Stored entries:
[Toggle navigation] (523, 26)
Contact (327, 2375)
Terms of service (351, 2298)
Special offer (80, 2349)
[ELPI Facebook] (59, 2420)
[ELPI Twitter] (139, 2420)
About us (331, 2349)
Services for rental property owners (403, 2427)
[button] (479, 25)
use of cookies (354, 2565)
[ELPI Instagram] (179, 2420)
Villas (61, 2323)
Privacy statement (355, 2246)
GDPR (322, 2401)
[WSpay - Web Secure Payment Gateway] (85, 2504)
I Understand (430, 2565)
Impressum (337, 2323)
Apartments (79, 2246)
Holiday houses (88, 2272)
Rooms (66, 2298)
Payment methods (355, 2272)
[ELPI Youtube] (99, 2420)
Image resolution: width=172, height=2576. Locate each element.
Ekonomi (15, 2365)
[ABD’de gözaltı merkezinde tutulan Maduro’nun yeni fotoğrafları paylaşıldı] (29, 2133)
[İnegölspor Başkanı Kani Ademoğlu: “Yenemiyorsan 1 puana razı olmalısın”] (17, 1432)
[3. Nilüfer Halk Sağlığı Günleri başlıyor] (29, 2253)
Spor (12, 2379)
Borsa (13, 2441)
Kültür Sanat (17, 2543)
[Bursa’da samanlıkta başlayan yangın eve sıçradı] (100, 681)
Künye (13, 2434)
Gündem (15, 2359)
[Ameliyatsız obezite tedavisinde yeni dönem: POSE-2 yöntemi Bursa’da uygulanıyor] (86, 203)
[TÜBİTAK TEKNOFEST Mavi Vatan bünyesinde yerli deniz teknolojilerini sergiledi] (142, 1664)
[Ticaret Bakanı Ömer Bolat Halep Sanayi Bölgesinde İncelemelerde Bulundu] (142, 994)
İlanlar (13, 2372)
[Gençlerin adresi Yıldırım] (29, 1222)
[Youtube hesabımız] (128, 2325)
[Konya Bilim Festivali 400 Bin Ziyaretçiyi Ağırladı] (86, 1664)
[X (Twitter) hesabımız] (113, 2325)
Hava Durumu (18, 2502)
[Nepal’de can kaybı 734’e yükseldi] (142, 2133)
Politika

Work instruction: In the entries above, find each line with "Payment" and list it.

Output below:
[WSpay - Web Secure Payment Gateway] (85, 2504)
Payment methods (355, 2272)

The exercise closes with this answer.